**Given problem**. Can you lay out the records, starting at the line that contains "The image size is (800, 600)." and ending at the last record, as a two-column CSV with the columns instruction and answer? Use one row per record, put each field in quotes, and replace any line breaks with spaces.

▬▬▬▬▬▬

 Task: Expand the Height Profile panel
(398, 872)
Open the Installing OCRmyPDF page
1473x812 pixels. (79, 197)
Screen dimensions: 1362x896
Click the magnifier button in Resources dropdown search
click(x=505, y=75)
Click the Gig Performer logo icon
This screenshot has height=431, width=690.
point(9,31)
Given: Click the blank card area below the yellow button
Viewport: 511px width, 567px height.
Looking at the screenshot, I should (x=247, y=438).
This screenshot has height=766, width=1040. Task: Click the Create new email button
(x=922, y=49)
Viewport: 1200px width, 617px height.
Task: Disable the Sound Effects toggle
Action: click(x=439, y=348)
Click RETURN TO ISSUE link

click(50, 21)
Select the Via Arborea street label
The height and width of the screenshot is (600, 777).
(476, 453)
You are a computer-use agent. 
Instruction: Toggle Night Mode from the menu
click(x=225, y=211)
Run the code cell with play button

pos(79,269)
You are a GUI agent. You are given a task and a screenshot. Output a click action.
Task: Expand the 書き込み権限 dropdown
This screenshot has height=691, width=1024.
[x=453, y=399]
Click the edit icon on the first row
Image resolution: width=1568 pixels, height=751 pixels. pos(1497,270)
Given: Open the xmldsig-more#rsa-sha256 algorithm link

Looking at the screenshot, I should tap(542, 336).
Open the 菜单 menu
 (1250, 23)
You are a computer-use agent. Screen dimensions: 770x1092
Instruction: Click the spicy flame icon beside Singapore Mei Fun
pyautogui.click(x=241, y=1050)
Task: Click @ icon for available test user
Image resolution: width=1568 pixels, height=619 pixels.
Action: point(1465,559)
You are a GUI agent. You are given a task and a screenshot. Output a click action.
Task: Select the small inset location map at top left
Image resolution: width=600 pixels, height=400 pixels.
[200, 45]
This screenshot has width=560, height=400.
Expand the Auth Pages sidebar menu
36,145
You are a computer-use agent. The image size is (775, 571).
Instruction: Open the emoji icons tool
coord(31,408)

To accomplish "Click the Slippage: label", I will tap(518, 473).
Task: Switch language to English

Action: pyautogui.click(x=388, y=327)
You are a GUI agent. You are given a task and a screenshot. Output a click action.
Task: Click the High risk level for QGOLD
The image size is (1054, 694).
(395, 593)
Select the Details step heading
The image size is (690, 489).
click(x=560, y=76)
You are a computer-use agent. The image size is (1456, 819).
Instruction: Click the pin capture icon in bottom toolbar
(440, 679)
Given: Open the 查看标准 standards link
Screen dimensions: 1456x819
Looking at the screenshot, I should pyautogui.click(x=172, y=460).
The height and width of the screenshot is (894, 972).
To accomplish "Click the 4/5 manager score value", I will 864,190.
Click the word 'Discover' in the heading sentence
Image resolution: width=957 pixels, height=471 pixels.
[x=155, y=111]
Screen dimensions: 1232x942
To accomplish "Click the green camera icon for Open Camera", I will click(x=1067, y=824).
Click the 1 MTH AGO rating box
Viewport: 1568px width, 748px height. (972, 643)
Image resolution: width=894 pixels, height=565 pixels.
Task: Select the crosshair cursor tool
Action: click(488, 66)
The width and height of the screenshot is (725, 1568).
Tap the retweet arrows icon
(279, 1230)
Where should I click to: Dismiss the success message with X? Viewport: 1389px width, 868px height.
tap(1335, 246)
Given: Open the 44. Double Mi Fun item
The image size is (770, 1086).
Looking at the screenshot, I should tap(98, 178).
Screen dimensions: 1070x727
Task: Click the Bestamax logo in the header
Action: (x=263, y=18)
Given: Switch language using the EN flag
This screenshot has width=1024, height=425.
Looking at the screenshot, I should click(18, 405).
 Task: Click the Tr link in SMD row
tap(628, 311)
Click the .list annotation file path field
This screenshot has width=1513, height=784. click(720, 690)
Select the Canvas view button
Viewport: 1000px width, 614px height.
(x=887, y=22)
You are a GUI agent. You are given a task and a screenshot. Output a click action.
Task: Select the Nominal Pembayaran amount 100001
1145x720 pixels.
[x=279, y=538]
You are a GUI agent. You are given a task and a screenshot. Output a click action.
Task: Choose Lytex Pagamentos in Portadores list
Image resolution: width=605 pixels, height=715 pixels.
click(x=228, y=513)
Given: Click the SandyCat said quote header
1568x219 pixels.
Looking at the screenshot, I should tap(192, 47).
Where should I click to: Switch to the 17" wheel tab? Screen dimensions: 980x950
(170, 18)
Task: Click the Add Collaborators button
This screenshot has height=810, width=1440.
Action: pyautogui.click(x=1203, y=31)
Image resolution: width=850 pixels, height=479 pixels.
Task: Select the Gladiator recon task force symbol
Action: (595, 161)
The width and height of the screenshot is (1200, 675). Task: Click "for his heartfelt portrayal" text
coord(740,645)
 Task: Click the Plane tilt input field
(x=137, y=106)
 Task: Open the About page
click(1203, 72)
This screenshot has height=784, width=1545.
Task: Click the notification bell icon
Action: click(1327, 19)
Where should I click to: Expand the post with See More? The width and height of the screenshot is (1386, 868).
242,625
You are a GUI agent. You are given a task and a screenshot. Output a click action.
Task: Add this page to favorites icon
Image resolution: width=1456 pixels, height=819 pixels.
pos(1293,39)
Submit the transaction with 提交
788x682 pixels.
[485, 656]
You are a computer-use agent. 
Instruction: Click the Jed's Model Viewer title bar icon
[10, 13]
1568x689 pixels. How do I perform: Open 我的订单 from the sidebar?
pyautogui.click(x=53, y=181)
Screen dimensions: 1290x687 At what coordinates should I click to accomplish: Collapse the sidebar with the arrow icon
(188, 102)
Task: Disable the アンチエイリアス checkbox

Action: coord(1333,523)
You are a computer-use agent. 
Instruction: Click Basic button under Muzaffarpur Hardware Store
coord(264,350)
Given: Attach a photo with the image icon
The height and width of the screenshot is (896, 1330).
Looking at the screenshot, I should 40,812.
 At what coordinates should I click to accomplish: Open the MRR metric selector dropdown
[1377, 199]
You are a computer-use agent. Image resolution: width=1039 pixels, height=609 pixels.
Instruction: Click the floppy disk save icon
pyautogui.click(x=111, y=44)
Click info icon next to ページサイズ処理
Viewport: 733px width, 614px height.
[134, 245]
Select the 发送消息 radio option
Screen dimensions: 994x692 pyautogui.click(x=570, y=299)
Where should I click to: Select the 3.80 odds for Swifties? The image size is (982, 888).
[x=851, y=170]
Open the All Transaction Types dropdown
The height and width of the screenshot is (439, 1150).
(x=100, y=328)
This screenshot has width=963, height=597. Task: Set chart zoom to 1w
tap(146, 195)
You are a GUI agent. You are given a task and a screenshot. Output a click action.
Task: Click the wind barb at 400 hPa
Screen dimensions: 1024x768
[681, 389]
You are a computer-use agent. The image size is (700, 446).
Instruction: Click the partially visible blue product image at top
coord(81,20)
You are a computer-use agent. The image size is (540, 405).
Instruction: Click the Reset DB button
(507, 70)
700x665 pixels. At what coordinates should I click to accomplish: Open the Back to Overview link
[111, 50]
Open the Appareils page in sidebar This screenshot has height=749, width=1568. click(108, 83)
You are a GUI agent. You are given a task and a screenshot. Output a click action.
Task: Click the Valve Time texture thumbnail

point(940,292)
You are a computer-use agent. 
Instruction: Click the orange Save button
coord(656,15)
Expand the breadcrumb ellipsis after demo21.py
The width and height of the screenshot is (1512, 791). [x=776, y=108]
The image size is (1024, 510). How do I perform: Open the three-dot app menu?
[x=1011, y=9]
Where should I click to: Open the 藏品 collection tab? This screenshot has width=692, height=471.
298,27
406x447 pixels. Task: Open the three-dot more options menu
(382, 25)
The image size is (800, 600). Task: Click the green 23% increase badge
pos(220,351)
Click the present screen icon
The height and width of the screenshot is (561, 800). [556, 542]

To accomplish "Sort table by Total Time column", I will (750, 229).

▬▬▬▬▬▬

**In response**.
instruction,answer
"The image size is (800, 600). Task: Click the green 23% increase badge","pos(220,351)"
"Click the present screen icon","The height and width of the screenshot is (561, 800). [556, 542]"
"To accomplish ""Sort table by Total Time column"",","I will (750, 229)."